The mood was bittersweet in Stroud yesterday as the town turned out to support the Polly Higgins-founded group, Stop Ecocide, as it launched its Earth Protector Town scheme with Stroud, fittingly, its first signatory.
Just five months after the internationally renown, Stroud-based environmental campaigner and barrister died from cancer, the Earth Protector Town scheme launched to encourage communities to proactively protect their ecological and environmental well-being.
A sense of Stroud being part of a “historic occasion” was undeniably prevalent, with Jojo Mehta, co-founder of Stop Ecocide, leading proceedings alongside Stroud Mayor Cllr Kevin Cranston. Also in attendance was Stroud MP David Drew and Polly’s widower, Ian Lawrie QC.
“Polly would be enormously proud – and for the scheme to start here in Stroud is in such fine tradition,” Mr Lawrie, himself a leading barrister said. “The Chartists started here, Extinction Rebellion started here, this is starting here. I’m very proud and Stroud should be very proud.”
“It is a huge step because we are introducing a change of culture, a way of looking at something from a different bottom line,” said Jojo Mehta, Stop Ecocide Change the Law Campaign Co-ordinator who led the rallying call yesterday.

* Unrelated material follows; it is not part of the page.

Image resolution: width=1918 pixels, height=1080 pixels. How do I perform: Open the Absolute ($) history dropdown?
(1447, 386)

“Being an Earth Protector Town will involve a willingness to impartially examine the ecological impact of both old and new business models, practises and technologies from the perspective of the fundamental principal of ‘First Do No Harm’,” Ms Mehta added.

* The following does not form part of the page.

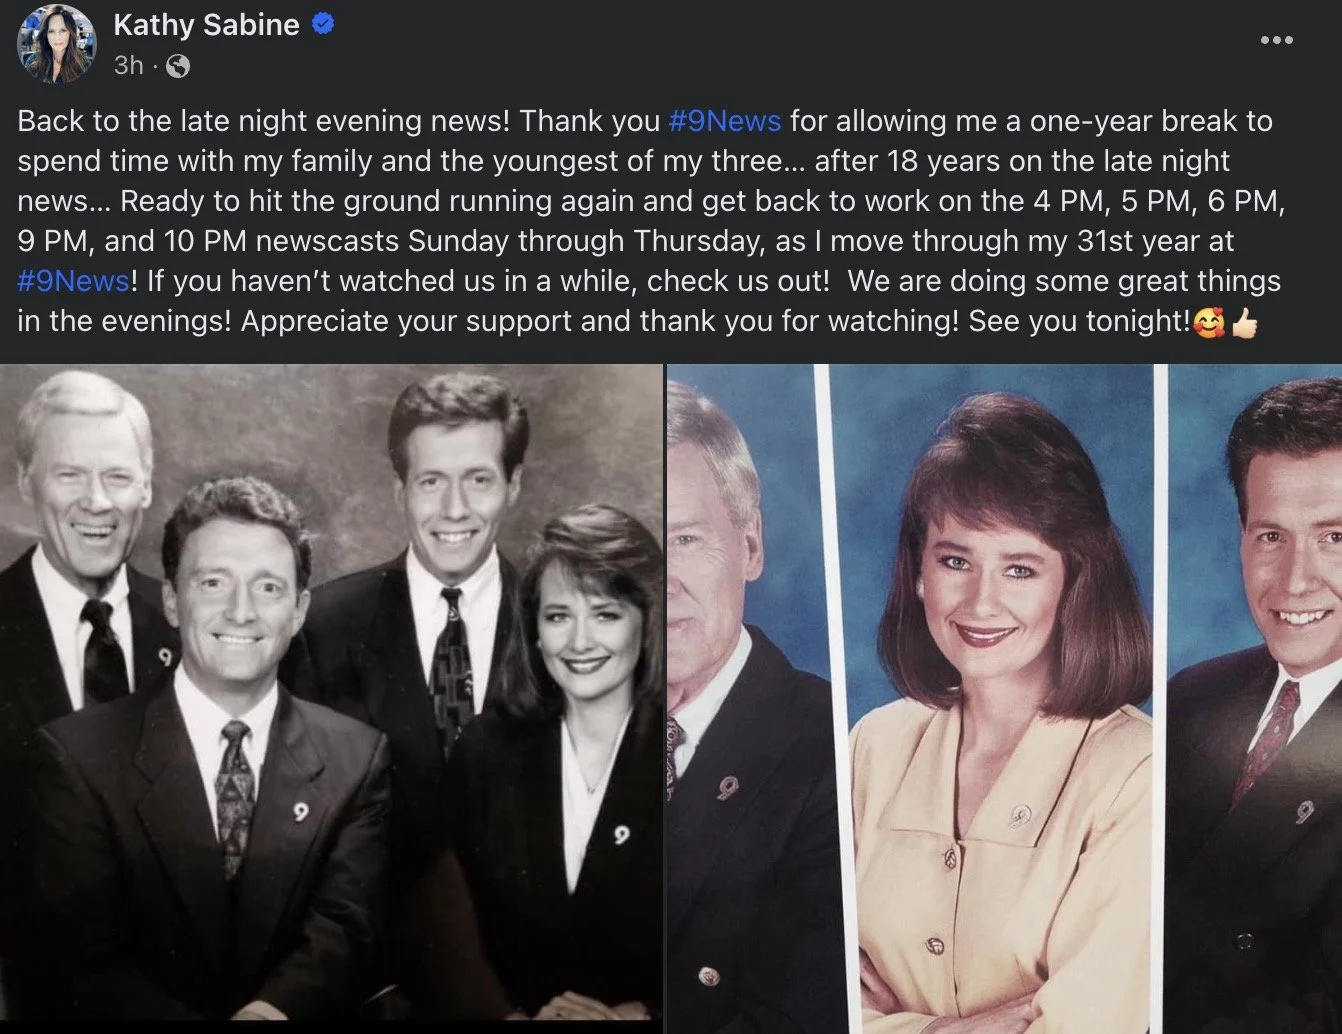Click the smiling face with hearts emoji
This screenshot has width=1342, height=1034.
pos(1209,323)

Clare Crumpton had travelled from Glastonbury. The Somerset town will decide this week whether to pledge support to the scheme. “I’m all for an Ecocide Law so we will no longer have insurance underwriters to underwrite Hinkley Point or fracking or shale extraction,” Ms Crumpton said.
“Glastonbury is taking a vote at its Council meeting on Tuesday which will hopefully see it become an Earth Protector pilot town next year. The town’s councillors will also take a vote to fully endorse and support the change of Ecocide Law at the UN level.”
All ages turned out to support the group and pay respect to Ms Higgins’ legacy. Younger attendees included Lorian, 10, who said: “I go to school in Randwick. I would like the grown ups to stop flying, go on your bike more, stop cutting down trees and plant more trees.”
Oscar Everett, 18, also from Stroud said: “Stroud is really on it and setting a really good example for other towns. With Extinction Rebellion taking to the streets to spread awareness of the ecological crisis, Stop Ecocide is taking things into the courtroom.”